= WORK TO COMPLETE =
Using the records below, write out again exactly the lines that begin at the line containing "1050x700 pixels." and end at the line containing "Given: Click the Yıl column header", and no other lines.

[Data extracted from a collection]
-*-*-

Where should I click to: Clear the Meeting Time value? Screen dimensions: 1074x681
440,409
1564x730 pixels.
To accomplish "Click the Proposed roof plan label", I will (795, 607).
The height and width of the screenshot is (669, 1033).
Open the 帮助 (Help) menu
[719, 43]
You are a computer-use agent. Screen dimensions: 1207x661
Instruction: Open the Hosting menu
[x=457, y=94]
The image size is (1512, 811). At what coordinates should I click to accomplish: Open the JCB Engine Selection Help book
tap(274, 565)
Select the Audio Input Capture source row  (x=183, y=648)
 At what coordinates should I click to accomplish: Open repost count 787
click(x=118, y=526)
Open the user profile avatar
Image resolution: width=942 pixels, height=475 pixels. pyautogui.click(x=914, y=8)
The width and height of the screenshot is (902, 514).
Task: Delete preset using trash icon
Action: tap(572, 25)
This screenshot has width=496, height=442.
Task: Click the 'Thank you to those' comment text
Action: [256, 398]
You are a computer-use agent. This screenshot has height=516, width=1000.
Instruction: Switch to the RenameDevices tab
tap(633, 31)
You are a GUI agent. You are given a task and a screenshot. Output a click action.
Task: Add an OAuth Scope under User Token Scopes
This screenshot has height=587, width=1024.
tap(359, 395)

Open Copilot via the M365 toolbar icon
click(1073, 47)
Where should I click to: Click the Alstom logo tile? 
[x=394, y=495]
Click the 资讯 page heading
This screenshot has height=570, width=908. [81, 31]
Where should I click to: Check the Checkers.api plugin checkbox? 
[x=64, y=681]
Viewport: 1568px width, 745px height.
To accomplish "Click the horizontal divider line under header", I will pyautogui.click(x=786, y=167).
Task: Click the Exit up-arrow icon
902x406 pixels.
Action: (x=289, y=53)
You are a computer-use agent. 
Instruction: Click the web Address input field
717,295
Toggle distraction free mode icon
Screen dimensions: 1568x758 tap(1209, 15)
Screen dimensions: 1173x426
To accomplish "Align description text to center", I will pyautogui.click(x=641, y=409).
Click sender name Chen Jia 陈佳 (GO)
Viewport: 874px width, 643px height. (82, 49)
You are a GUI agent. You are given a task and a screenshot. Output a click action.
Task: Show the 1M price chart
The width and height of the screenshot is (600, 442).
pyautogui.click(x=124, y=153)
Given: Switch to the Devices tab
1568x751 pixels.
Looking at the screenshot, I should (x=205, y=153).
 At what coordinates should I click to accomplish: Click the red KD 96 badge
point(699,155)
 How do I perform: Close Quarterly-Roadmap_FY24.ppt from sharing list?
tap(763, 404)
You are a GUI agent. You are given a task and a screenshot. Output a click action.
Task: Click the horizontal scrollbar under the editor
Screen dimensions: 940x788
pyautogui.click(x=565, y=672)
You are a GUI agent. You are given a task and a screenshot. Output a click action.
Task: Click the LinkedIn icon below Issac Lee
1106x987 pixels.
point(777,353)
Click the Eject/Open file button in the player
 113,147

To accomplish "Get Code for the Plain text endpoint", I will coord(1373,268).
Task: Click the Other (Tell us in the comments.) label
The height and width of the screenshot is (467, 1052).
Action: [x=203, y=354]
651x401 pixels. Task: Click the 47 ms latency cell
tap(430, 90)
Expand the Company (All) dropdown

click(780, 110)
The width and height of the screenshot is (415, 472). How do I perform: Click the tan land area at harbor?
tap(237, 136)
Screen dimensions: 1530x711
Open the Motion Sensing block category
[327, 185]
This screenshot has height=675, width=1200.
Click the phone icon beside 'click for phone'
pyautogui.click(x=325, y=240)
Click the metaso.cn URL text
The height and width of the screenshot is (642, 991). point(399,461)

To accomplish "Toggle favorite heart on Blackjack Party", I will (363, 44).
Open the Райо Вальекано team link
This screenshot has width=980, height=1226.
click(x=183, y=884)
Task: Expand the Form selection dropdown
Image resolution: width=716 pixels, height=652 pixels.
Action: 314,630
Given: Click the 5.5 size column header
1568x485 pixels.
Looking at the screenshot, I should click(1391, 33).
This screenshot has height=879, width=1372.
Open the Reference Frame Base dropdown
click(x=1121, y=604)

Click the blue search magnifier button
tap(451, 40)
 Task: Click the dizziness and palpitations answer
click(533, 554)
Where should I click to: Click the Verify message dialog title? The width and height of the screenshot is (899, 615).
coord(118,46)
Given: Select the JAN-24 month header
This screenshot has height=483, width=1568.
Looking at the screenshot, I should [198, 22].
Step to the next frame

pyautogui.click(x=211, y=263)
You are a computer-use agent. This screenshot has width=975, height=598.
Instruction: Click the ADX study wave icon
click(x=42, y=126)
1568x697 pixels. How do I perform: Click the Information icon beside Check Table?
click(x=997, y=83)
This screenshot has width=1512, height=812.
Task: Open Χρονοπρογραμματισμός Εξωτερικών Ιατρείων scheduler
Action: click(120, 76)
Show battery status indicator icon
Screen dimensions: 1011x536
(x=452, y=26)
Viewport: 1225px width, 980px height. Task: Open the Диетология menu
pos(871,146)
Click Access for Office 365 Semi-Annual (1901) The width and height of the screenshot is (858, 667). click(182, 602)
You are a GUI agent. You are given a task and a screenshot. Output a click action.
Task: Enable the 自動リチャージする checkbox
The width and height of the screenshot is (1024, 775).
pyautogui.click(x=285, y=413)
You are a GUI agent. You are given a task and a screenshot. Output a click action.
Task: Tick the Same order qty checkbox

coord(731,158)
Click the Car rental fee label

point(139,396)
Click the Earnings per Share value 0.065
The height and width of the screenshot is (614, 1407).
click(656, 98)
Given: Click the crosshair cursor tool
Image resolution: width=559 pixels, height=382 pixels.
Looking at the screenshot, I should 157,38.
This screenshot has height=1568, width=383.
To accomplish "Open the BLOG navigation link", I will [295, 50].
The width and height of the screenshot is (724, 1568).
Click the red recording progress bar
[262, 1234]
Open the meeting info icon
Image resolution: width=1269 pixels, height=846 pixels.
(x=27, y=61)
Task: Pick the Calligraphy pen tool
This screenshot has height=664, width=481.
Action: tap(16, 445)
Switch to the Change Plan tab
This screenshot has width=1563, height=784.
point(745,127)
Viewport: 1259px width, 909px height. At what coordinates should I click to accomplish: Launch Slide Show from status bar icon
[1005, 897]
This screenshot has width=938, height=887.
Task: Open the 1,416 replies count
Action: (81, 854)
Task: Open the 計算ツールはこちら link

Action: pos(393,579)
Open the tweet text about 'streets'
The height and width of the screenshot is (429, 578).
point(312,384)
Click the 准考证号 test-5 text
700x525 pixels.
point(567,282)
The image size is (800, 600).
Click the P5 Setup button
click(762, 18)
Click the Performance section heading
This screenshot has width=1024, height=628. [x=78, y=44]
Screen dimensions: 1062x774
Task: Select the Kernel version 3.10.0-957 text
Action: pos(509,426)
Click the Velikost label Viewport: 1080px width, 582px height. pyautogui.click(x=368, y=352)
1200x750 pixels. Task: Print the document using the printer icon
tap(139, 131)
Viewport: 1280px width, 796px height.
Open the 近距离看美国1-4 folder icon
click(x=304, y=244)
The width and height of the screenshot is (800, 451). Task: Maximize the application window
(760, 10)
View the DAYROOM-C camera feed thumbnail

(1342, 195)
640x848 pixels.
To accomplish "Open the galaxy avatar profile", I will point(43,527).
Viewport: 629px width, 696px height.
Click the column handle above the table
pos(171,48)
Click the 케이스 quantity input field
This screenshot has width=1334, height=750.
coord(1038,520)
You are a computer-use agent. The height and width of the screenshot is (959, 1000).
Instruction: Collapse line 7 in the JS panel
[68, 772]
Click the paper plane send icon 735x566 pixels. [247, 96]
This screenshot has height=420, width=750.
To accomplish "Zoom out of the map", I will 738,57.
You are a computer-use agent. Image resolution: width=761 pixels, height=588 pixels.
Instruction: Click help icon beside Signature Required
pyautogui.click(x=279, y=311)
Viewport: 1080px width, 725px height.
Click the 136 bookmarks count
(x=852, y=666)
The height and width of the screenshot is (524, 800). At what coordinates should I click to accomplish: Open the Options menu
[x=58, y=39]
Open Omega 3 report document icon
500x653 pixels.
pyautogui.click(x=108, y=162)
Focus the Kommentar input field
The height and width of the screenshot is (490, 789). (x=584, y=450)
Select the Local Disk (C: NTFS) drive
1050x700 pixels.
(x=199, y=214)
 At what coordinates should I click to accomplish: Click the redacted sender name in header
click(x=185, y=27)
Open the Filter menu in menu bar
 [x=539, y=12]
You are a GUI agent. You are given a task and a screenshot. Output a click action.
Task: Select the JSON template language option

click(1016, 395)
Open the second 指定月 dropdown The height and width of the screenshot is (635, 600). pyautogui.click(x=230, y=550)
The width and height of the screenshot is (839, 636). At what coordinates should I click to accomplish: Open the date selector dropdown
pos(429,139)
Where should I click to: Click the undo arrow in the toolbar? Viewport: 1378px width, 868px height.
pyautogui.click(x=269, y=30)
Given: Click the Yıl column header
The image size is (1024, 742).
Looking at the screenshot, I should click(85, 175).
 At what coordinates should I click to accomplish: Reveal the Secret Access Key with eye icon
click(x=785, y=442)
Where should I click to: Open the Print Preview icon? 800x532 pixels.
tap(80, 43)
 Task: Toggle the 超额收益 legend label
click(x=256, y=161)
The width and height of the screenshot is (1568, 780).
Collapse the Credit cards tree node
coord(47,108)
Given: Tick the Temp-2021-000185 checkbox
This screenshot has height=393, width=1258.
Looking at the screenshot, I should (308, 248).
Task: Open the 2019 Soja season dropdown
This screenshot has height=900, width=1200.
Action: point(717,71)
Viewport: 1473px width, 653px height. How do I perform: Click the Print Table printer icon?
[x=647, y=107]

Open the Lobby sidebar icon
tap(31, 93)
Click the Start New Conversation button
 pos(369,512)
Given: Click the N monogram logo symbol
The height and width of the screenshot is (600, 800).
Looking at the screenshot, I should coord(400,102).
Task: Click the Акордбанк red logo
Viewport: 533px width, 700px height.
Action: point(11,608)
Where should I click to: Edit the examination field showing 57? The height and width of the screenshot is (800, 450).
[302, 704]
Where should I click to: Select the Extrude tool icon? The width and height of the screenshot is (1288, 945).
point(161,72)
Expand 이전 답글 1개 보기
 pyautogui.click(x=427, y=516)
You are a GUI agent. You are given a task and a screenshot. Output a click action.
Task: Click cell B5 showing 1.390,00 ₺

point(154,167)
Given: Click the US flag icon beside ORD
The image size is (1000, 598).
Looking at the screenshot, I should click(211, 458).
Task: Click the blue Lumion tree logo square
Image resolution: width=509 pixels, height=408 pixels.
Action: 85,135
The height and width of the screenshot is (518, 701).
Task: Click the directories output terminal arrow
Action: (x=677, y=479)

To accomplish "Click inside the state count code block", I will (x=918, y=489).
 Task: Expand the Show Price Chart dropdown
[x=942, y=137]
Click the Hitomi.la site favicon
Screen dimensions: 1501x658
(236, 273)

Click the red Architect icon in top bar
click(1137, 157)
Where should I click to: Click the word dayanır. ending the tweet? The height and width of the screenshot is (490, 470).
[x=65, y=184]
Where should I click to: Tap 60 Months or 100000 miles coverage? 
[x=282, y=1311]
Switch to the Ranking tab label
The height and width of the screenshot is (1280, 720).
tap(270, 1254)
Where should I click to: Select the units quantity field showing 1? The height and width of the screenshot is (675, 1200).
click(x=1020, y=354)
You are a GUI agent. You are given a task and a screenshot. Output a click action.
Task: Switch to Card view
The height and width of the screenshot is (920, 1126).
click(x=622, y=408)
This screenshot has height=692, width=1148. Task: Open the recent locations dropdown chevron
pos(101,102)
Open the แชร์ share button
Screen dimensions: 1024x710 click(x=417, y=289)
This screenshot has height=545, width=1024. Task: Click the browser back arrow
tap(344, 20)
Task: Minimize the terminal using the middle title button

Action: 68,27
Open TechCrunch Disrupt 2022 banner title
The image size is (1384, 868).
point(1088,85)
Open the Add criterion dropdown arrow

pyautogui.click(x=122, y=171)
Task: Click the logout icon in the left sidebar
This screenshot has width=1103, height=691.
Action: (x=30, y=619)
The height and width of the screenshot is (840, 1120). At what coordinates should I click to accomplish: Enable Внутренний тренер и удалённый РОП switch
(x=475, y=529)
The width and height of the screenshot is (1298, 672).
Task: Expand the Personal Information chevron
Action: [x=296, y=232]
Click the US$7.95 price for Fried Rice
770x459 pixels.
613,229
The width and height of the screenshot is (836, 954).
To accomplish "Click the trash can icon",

-*-*-

= RESULT =
1050x700 pixels.
(x=199, y=214)
 At what coordinates should I click to accomplish: Click the redacted sender name in header
click(x=185, y=27)
Open the Filter menu in menu bar
 [x=539, y=12]
You are a GUI agent. You are given a task and a screenshot. Output a click action.
Task: Select the JSON template language option

click(1016, 395)
Open the second 指定月 dropdown The height and width of the screenshot is (635, 600). pyautogui.click(x=230, y=550)
The width and height of the screenshot is (839, 636). At what coordinates should I click to accomplish: Open the date selector dropdown
pos(429,139)
Where should I click to: Click the undo arrow in the toolbar? Viewport: 1378px width, 868px height.
pyautogui.click(x=269, y=30)
Given: Click the Yıl column header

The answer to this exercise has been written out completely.